Gli ospedali privati pronti a reclutare medici profughi dall’Ucraina, mentre per i nostri, i contratti non vengono rinnovati o restano sospesi

Incontro tra il presidente di Acop Vietti e il ministro Speranza

E’ notizia di venerdì scorso. Il ministro della Salute Roberto Speranza ha ricevuto il presidente dell’Acop (Associazione coordinamento ospedalità privata), Michele Vietti.

Nel corso del colloquio il presidente Vietti ha espresso al ministro “l’apprezzamento della sanità privata per la previsione, introdotta nel Decreto Legge sulla crisi ucraina, del riconoscimento delle qualifiche professionali sanitarie dei profughi provenienti da quel paese. Le strutture sanitarie private, prosegue il comunicato, sono pronte a reclutare i professionisti che arriveranno in Italia e a farsi carico anche della loro formazione linguistica, attingendo eventualmente al fondo ‘nuove competenze'”.

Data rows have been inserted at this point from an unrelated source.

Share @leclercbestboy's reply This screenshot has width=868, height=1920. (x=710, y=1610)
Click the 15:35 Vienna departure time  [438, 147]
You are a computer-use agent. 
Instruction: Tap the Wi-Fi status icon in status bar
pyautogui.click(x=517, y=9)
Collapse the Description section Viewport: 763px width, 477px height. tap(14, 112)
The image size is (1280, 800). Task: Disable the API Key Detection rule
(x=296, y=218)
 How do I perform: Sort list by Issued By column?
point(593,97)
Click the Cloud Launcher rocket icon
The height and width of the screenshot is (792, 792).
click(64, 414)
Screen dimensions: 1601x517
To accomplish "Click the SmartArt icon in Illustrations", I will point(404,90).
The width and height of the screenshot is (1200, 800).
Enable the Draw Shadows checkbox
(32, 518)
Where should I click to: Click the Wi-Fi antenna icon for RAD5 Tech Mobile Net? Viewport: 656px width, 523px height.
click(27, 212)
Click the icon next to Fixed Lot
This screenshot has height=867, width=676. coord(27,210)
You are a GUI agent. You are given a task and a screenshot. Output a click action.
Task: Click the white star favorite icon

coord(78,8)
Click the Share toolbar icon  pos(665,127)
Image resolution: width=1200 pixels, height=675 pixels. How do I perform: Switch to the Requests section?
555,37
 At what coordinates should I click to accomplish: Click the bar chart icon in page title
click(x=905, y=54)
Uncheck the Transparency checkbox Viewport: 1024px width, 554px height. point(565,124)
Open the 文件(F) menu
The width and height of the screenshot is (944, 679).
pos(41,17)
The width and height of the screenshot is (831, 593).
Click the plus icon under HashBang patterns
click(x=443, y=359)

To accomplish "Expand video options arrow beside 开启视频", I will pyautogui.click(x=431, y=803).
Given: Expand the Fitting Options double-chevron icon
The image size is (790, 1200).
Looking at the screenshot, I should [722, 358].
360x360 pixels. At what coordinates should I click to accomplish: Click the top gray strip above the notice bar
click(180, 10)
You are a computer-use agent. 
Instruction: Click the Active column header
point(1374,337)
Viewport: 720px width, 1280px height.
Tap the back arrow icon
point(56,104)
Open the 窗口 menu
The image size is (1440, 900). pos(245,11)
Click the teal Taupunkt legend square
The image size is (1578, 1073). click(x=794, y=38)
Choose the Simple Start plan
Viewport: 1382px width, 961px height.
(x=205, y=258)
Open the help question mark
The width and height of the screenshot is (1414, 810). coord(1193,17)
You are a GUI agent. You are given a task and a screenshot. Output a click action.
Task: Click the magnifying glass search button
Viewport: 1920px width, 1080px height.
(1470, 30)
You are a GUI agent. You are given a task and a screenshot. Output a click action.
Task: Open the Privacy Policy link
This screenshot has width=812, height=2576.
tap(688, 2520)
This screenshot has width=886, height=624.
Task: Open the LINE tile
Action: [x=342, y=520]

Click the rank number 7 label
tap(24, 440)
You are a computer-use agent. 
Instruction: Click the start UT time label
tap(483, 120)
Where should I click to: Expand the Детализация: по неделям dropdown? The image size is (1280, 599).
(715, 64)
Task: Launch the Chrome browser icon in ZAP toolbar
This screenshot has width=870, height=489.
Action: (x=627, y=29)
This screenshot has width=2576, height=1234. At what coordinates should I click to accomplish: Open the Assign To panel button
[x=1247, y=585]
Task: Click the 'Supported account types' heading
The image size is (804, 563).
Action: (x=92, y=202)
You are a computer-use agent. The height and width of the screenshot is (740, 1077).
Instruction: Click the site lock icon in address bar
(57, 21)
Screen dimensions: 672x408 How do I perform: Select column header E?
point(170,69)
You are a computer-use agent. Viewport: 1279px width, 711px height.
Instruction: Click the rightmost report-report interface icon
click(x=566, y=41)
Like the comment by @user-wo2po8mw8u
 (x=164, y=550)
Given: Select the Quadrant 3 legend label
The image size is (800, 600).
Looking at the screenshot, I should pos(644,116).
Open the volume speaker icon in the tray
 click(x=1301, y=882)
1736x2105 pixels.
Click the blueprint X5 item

“Il presidente Vietti, prosegue il comunicato, ha altresì rappresentato al ministro la permanente difficoltà di reperire sul mercato del lavoro professionalità sanitarie – prosegue la nota – penalizzate da un eccesso di selezione alla fonte, nonché l’esigenza di eliminare l’ormai ingiustificato tetto di spesa per le prestazioni sanitarie imposto alla sanità privata che impedisce, tra l’altro, la riduzione delle liste d’attesa e della mobilità intraregionale ed infine la necessità di prevedere la copertura finanziaria per il prossimo contratto di lavoro anche per i dipendenti delle strutture private, evitando di farne carico alle Regioni che in passato si sono, in parte, sottratte”.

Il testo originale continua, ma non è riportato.